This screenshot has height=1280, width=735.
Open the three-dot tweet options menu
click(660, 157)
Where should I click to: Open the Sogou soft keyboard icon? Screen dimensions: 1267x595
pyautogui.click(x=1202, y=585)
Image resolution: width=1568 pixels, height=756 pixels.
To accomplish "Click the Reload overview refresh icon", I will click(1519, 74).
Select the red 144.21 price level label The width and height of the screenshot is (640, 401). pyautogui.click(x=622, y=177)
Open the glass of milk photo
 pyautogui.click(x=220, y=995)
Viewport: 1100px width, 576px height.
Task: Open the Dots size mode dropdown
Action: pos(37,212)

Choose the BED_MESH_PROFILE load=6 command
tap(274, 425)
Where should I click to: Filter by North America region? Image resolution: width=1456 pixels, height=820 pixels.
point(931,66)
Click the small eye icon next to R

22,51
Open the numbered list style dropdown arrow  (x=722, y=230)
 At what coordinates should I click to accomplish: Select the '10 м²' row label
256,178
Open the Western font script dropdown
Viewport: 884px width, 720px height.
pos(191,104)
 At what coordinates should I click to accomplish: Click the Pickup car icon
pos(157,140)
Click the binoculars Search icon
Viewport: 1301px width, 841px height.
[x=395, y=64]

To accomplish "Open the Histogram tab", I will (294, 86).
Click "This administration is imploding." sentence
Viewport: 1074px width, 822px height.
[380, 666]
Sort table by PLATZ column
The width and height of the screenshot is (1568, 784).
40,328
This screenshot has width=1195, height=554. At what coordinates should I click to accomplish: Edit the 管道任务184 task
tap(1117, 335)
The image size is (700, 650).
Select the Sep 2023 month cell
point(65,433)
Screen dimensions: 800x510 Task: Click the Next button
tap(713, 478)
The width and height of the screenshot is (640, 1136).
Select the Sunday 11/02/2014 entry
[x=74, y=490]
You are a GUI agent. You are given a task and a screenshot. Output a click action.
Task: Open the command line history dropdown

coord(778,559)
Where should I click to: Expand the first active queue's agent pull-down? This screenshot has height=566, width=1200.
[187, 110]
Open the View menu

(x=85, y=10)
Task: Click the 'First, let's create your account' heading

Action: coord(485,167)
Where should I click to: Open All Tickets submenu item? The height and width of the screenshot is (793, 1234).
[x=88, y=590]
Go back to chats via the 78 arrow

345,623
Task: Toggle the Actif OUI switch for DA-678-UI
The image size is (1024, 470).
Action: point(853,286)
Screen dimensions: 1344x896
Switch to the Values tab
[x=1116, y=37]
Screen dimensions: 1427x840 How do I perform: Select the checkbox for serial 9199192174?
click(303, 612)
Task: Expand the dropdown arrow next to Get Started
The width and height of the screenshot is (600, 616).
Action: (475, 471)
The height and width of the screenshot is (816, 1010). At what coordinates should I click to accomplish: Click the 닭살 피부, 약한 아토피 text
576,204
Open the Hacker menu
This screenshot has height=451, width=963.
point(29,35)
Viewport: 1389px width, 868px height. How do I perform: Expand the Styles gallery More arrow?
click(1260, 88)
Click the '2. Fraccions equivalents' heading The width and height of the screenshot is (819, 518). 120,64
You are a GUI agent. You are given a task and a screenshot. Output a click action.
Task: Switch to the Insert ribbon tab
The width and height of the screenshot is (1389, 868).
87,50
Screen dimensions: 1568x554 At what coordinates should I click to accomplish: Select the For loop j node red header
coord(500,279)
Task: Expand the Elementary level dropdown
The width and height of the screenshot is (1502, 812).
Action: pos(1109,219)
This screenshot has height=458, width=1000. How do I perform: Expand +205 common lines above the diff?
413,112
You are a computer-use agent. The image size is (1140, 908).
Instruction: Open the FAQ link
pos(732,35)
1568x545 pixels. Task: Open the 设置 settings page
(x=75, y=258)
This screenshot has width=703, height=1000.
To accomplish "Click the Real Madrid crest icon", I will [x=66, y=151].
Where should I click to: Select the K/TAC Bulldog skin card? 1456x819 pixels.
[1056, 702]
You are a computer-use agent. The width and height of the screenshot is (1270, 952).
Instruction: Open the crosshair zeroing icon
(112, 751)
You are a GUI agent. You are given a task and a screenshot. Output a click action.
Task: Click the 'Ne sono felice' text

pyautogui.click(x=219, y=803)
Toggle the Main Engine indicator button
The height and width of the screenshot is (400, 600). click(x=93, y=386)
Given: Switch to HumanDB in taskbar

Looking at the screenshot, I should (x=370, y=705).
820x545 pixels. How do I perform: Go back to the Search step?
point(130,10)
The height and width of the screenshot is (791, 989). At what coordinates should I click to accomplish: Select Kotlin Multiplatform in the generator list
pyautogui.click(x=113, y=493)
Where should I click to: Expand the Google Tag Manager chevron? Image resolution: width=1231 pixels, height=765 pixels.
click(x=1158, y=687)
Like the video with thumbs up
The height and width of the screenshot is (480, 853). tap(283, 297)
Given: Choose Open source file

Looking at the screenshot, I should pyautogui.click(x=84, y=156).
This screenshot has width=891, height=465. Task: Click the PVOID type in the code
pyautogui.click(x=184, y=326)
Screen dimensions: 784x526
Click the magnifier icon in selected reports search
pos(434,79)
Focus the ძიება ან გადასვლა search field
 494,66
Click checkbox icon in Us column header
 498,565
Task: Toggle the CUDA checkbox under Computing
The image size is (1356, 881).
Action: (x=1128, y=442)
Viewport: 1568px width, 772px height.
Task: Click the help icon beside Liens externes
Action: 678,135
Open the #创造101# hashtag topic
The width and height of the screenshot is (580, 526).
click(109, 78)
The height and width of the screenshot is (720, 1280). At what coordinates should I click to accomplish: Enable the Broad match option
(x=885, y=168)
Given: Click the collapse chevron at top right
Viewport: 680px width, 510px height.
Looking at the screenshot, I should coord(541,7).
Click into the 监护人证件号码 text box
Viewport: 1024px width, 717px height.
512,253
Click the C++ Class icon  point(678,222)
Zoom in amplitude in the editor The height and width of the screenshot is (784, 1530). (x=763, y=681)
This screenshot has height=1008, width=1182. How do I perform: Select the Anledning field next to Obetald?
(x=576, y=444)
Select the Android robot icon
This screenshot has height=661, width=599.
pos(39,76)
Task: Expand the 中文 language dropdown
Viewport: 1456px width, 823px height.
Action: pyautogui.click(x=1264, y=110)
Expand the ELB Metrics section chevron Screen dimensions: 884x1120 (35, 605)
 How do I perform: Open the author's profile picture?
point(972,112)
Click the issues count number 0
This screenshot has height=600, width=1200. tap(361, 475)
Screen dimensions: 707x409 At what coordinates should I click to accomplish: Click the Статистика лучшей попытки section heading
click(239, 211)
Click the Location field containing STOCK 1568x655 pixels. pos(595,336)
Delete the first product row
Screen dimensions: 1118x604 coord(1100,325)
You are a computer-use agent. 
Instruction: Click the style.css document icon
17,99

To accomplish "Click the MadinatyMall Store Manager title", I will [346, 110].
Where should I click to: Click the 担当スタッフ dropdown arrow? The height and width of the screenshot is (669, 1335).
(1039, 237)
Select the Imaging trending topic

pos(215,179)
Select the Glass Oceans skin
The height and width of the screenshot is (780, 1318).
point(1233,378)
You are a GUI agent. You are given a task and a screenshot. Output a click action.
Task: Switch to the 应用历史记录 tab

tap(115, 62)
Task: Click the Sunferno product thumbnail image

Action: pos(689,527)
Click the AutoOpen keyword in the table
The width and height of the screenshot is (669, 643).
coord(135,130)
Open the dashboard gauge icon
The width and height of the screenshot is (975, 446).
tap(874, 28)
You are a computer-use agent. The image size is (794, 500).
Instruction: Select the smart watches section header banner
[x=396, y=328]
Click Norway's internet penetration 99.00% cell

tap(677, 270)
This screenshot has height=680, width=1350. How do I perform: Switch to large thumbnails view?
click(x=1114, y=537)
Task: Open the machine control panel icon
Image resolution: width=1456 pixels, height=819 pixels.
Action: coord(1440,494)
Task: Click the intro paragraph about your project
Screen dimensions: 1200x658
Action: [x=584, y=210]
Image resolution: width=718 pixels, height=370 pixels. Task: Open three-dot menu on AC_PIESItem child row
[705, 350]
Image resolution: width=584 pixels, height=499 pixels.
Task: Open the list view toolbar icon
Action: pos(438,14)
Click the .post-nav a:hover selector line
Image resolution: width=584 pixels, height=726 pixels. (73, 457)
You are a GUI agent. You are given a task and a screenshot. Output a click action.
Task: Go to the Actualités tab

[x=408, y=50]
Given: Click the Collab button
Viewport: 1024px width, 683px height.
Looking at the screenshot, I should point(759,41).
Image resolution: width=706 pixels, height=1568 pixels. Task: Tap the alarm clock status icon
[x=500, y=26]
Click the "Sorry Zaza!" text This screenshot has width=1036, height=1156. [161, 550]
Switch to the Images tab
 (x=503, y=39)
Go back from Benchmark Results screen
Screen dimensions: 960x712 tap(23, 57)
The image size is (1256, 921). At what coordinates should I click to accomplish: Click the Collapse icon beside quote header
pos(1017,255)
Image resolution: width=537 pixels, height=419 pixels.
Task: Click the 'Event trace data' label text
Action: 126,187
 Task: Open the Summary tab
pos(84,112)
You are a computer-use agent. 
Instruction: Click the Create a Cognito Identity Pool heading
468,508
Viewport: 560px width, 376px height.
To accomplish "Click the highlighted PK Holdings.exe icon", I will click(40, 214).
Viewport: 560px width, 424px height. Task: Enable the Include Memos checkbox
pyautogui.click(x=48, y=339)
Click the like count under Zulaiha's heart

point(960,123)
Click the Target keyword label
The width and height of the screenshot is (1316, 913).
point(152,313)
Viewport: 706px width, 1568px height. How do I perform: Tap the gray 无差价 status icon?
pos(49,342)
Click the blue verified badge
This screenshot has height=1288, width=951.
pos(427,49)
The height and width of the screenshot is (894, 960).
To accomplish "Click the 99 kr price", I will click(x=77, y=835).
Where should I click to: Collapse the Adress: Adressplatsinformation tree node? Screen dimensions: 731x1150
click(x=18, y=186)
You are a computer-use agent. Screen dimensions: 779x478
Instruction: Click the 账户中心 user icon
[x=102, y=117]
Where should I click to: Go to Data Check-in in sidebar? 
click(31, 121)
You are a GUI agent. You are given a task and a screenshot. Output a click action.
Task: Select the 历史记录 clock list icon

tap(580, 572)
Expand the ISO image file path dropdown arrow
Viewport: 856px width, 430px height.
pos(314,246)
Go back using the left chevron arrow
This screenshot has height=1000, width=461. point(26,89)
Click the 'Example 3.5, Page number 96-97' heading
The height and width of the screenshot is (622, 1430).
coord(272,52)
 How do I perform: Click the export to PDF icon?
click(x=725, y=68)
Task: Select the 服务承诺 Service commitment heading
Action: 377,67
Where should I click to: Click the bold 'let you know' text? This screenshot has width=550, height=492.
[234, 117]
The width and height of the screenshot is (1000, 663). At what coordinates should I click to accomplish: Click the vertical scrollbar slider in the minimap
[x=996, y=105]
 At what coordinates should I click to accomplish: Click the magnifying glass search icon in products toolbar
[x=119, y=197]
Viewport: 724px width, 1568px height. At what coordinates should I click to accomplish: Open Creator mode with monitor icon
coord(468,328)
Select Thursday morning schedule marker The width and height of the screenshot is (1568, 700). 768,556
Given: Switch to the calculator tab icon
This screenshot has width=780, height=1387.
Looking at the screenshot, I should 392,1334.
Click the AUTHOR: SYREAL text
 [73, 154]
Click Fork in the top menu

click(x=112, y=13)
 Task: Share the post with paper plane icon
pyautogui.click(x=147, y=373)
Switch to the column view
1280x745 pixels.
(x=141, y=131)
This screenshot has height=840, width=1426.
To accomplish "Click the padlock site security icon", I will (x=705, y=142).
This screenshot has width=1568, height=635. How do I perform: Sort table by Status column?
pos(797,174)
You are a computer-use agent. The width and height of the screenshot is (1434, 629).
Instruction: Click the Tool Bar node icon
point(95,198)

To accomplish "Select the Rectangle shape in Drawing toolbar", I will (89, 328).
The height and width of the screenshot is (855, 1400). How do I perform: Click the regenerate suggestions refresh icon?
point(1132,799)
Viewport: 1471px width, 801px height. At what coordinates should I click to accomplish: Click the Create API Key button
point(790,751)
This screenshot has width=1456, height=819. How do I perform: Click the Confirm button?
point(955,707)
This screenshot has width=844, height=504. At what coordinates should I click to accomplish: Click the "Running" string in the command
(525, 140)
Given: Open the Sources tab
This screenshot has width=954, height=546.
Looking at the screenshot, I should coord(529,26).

:::

Your reply should be one number: how many lines in the listing hold the word "price".

2